Dataset entries
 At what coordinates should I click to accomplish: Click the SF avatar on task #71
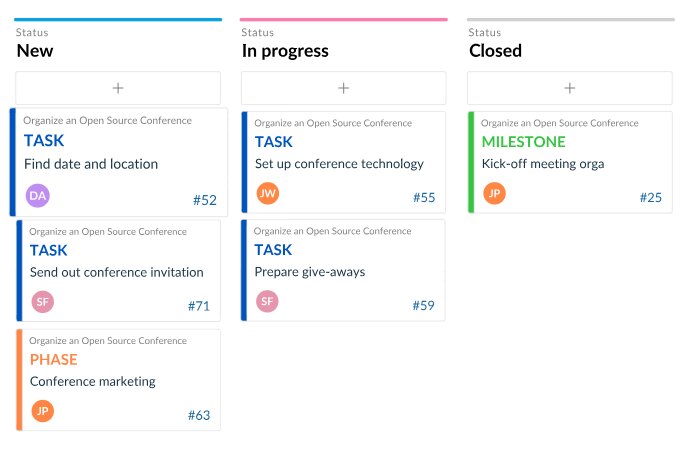point(42,301)
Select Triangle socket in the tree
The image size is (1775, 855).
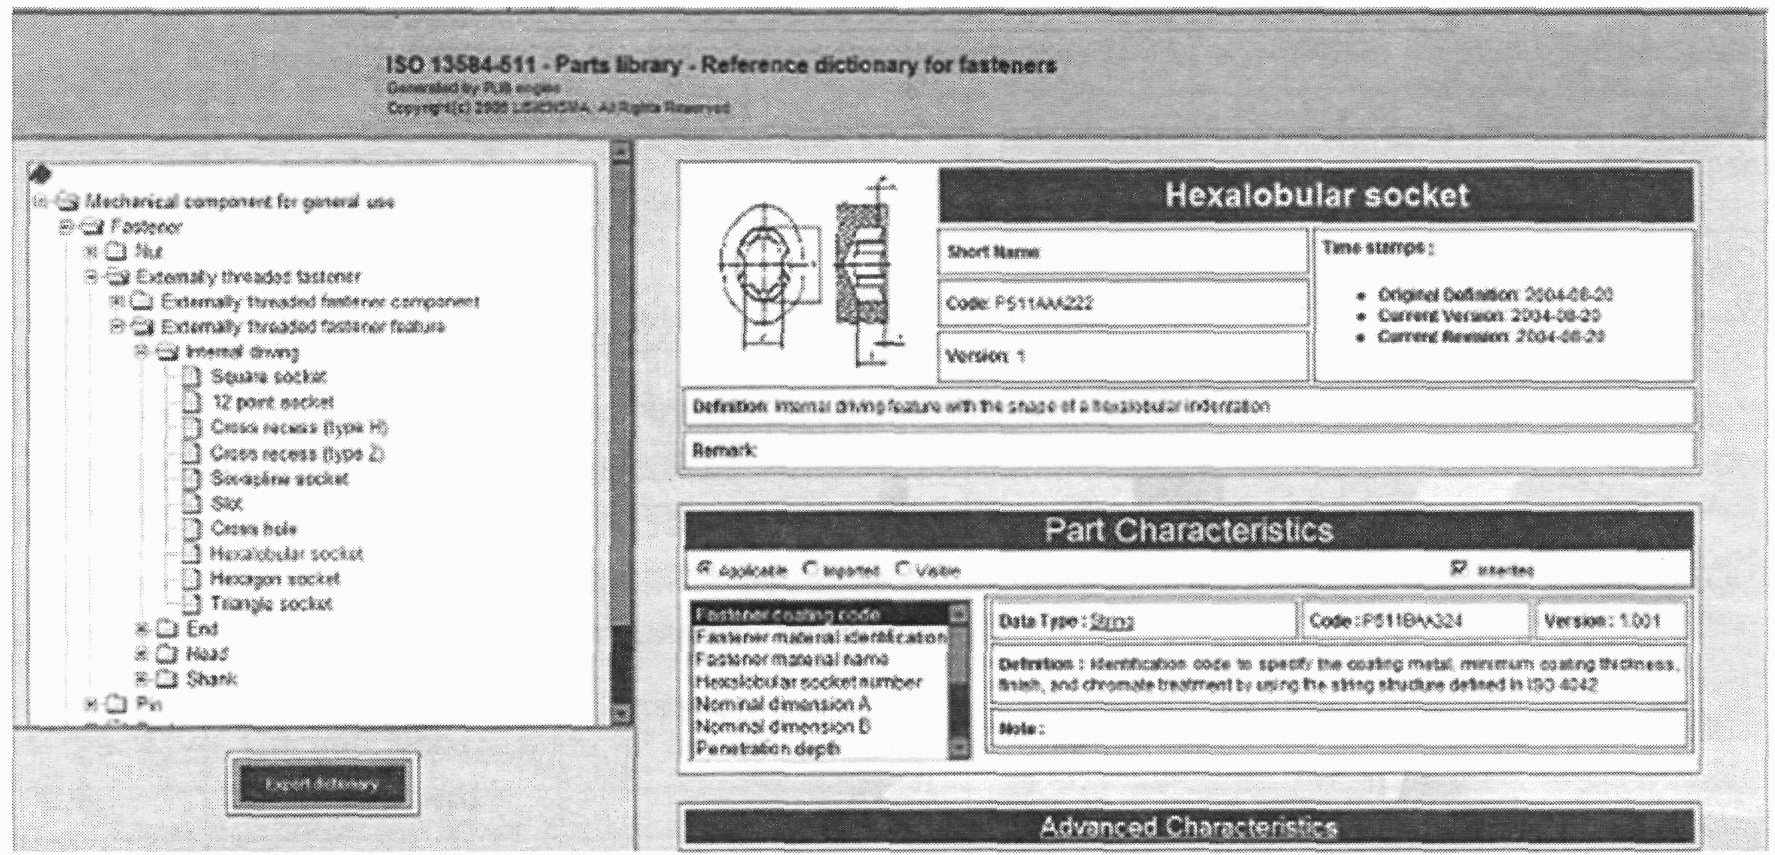[271, 604]
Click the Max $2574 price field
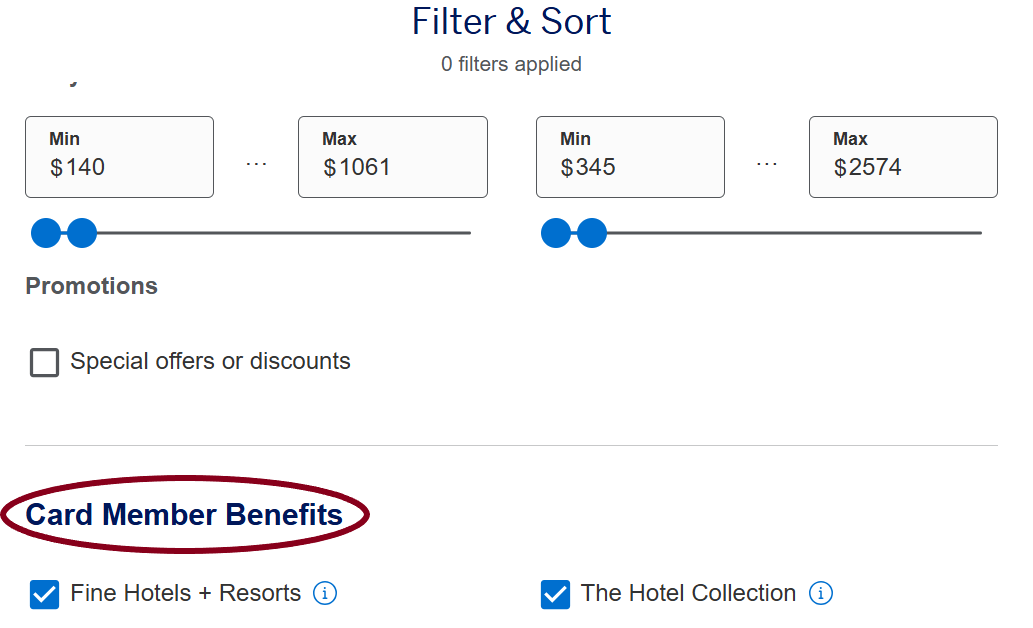This screenshot has width=1033, height=628. point(902,157)
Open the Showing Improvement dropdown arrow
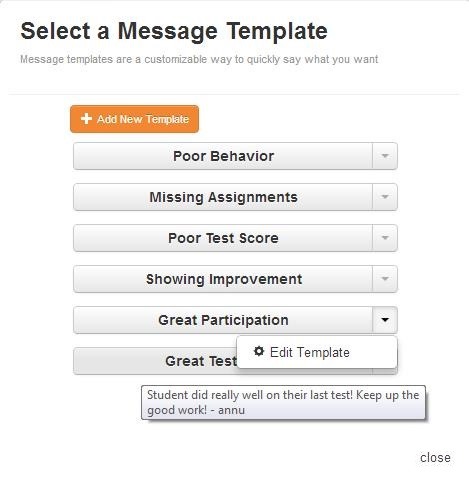This screenshot has width=469, height=479. pyautogui.click(x=385, y=279)
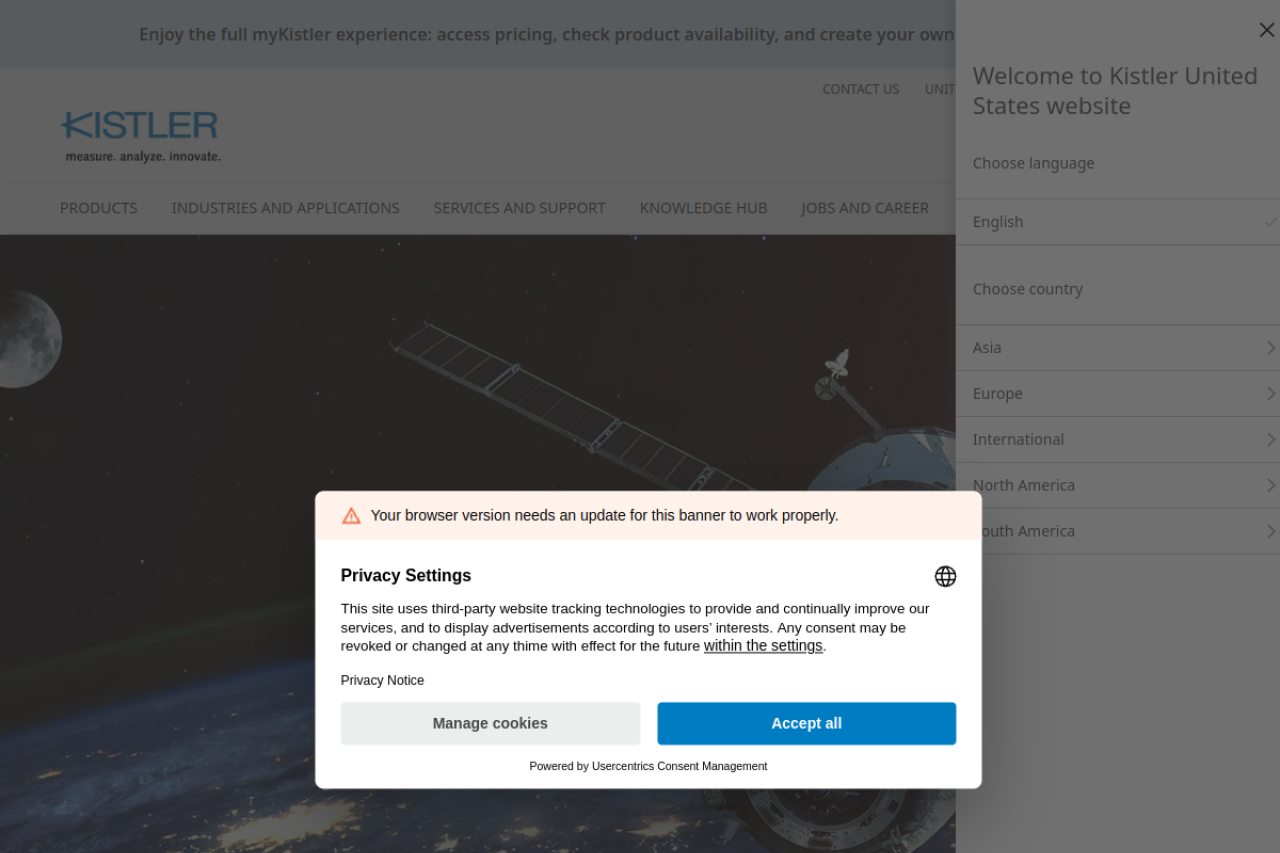Click the globe language icon in Privacy Settings

tap(945, 576)
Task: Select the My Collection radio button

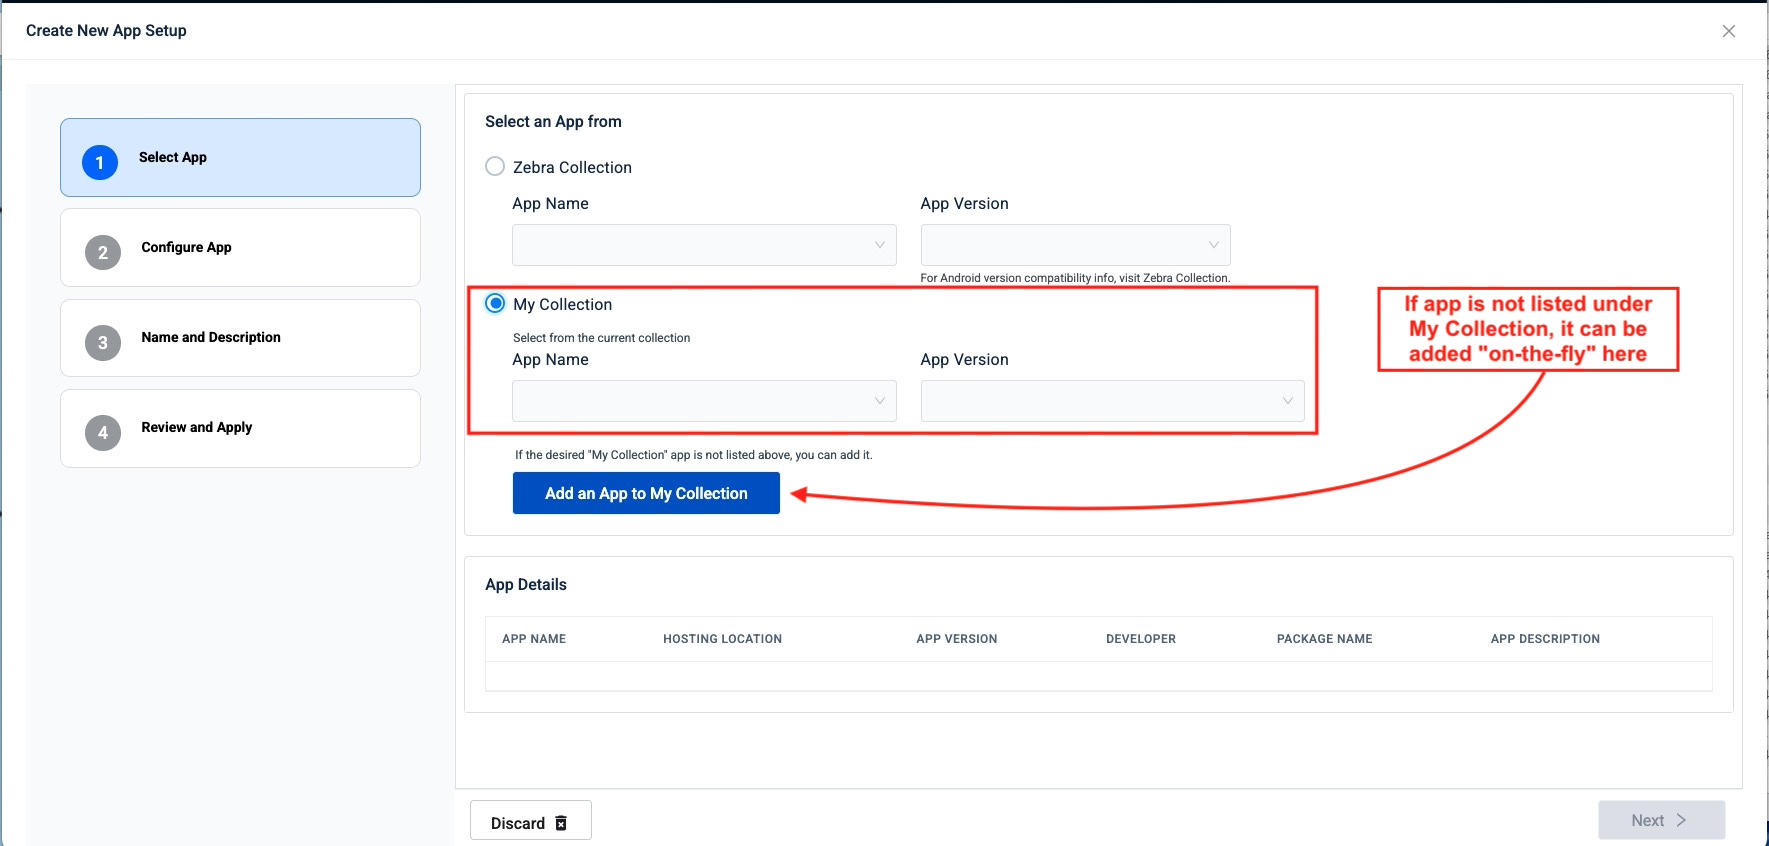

| AIM OF THE TASK |
All of the entries, apart from the pictures, must be returned exactly.

| TASK RESULT |
 At what coordinates should I click to accomplish: Click the SF avatar on task #71
point(42,301)
Select Triangle socket in the tree
The image size is (1775, 855).
[271, 604]
Click the Max $2574 price field
This screenshot has width=1033, height=628. point(902,157)
Open the Showing Improvement dropdown arrow
This screenshot has width=469, height=479. pyautogui.click(x=385, y=279)
Click the globe language icon in Privacy Settings

tap(945, 576)
Task: Select the My Collection radio button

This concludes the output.